From the line with "Show the keyboard via piano icon" through the final line, transcribe the material below character for character; include no other lines.

**Provided data**:
*** Block opens ***

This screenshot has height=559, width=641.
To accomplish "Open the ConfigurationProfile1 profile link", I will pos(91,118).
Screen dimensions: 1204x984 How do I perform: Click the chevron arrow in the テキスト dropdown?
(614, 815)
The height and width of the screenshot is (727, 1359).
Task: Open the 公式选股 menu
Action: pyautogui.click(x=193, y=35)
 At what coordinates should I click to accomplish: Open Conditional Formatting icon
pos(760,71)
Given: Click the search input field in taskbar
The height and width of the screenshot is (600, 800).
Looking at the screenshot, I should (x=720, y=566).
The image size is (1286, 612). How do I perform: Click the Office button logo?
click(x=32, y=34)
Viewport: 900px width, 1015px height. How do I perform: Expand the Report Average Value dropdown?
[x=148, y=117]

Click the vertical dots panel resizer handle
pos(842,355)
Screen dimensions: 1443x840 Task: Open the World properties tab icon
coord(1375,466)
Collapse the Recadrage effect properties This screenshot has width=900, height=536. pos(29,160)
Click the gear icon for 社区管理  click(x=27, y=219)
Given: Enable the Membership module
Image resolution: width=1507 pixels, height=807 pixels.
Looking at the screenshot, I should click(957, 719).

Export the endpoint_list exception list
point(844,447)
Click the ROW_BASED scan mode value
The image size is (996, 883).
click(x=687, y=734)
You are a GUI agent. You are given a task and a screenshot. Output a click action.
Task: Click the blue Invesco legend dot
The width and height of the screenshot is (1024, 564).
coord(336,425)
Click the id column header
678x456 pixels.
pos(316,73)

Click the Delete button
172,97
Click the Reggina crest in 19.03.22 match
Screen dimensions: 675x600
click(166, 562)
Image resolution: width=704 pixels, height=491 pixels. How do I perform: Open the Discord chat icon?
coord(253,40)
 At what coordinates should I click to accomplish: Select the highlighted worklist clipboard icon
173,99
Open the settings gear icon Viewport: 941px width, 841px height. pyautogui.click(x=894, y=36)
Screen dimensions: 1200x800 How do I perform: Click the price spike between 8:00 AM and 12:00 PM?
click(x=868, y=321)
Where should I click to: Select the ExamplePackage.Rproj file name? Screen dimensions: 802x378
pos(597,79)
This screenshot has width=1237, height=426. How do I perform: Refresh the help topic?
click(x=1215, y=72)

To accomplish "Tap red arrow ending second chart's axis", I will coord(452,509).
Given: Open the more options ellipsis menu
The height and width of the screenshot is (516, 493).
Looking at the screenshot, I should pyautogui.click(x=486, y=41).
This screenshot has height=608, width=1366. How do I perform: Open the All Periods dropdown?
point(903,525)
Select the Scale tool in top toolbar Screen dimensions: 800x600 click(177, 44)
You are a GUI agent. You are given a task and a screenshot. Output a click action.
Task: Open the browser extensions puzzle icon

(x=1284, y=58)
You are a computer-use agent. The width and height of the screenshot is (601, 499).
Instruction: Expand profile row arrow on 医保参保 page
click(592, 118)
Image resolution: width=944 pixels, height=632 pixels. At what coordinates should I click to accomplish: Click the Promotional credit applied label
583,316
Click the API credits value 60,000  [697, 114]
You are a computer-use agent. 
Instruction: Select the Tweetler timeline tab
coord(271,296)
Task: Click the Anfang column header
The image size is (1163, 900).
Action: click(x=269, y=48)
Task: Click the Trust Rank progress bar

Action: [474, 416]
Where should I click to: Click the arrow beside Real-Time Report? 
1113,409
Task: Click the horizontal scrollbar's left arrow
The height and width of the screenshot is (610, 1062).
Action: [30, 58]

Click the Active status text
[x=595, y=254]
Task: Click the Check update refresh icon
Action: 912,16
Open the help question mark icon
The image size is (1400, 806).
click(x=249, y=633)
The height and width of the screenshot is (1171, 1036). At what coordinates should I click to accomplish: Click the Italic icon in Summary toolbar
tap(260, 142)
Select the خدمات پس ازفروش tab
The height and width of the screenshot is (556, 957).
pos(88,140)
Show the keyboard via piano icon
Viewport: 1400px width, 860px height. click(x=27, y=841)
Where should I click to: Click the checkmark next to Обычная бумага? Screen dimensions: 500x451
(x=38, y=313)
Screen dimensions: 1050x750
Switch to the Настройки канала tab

*** Block closes ***

**Exercise solution**:
Show the keyboard via piano icon
Viewport: 1400px width, 860px height. click(x=27, y=841)
Where should I click to: Click the checkmark next to Обычная бумага? Screen dimensions: 500x451
(x=38, y=313)
Screen dimensions: 1050x750
Switch to the Настройки канала tab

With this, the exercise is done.